WORK REQUEST
Pull each line containing "agent" out of the listing below.

----

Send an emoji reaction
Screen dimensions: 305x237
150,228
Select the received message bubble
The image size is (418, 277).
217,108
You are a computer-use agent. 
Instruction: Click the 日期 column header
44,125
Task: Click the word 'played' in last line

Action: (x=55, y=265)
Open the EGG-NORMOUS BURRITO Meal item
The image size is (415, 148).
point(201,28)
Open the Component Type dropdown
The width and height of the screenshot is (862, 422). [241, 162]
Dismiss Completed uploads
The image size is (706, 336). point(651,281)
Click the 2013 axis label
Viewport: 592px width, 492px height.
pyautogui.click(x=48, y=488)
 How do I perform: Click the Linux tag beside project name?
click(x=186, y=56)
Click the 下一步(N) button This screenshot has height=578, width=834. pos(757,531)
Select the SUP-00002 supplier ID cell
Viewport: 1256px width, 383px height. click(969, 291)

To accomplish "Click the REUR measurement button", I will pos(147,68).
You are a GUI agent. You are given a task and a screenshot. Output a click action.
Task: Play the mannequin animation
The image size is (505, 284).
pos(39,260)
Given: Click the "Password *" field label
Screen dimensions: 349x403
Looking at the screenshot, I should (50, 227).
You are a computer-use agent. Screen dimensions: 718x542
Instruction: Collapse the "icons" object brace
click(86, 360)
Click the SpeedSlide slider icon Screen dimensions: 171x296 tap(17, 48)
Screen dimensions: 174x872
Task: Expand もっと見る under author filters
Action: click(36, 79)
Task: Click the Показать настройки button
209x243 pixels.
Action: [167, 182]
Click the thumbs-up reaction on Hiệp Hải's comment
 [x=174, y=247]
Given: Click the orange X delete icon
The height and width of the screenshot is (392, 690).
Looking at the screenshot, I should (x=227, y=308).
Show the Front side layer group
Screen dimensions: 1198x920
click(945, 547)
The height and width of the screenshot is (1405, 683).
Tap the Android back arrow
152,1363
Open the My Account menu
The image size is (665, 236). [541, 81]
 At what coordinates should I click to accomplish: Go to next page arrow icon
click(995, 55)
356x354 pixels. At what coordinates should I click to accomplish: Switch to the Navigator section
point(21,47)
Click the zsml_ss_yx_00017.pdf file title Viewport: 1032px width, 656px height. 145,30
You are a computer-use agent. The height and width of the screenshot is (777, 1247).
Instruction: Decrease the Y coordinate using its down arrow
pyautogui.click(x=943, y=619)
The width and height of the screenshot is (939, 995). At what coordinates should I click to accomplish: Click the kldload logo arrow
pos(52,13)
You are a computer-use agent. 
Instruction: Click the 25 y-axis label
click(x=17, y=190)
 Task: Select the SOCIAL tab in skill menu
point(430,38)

----

ANSWER SECTION
You are a computer-use agent. 
You are a GUI agent. You are given a task and a screenshot. Output a click action.
You are a computer-use agent. Screen dimensions: 718x542
You are a computer-use agent. The height and width of the screenshot is (777, 1247).
You are a computer-use agent. 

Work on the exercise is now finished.